Last Friday, cyberspace regulators said the three platforms – Tencent’sWeChat, Sina’s Weibo and Baidu’s Tieba — violated cybersecurity laws and failed to manage user content that endangered national security, public safety and social order, referring to examples of violence, terror, false rumors and pornography.
“In reality, the accusations are loosely connected to cybersecurity laws, which contains only a single clause related to content management,” a team of China analysts at political risk consulting firm Eurasia Group, said in a Tuesday note.
“Instead, the Cyberspace Administration of China appears to be simply advertising the law — its crowning achievement — while enforcement is driven by an uptick in more prosaic repression and risk-aversion ahead of the 19th Party Congress,” the note continued.
As one of the world’s most-censored nations, Beijing regularly clamps down on social and traditional media in the lead-up to meetings of top political brass.

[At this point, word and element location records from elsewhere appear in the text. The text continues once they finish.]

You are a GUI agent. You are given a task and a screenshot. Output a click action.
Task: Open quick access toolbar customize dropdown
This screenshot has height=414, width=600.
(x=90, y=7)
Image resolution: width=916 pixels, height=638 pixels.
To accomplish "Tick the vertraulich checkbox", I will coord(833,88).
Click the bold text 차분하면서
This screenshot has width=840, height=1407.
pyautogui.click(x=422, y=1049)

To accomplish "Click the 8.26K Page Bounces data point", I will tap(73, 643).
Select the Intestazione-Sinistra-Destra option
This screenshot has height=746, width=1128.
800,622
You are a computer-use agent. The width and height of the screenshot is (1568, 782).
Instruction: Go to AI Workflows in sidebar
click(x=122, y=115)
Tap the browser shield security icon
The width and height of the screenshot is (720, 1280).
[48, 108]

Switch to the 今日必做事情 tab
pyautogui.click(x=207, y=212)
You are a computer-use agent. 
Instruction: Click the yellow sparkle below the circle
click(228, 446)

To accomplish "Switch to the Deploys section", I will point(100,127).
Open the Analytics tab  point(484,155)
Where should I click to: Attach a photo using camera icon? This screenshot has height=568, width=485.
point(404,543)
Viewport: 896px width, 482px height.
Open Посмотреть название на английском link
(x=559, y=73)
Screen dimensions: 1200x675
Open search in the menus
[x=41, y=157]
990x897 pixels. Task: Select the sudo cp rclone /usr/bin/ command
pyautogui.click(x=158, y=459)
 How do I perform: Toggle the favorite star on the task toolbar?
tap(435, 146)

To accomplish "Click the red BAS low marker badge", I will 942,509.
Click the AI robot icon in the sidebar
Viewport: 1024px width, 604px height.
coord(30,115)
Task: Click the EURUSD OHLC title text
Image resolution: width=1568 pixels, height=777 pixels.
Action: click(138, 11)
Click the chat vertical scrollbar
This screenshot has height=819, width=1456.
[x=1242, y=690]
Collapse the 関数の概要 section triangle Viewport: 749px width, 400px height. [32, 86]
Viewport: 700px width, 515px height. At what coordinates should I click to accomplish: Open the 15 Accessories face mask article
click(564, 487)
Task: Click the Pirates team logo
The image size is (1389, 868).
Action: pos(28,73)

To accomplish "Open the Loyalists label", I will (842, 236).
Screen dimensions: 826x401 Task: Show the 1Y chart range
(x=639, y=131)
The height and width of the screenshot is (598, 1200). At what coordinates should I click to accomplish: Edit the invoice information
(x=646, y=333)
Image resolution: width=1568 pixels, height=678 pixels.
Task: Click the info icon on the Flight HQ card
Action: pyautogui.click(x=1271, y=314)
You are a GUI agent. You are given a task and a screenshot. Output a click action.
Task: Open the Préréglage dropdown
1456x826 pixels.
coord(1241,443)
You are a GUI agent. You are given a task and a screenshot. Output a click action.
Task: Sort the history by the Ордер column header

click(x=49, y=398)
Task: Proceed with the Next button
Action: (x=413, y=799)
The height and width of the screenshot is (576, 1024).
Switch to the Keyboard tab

Slated for October or November, the Communist Party’s 19th National Congress is due to unveil new leadership that will govern the country for the next half-decade. Five of the seven members of the Politburo Standing Committee, the ruling party’s key decision-making body, are due to retire, but Xi is widely expected to stay on for a second term.
But even if he keeps his seat at the table, Xi still remains under the spotlight as he tackles challenging obstacles such as financial market liberalization and highly leveraged state-owned enterprises. So to demonstrate strength and uniformity before the high-profile meeting, Beijing is expected to prioritize steady economic growth and orderly societal conduct.
“Cultural conservatives within the bureaucracy appear likely to gain a temporary advantage in the coming months as the leadership shuffle approaches, leading to more conservative media content regulations across the board,” the Eurasia analysts said.
The internet has emerged as a key domain for Xi to showcase his iron-clad grip on power over the past year.
In March, the government unveiled its first cyber policy paper that promoted the notion of “cyber sovereignty.” Instead of following global standards, the world’s second-largest economy has a right to create its own model of cyber development and regulations for web governance, the paper argued.
Meanwhile in May, Beijing introduced tougher privacy rules for online media, including search engines, instant messaging and news platforms.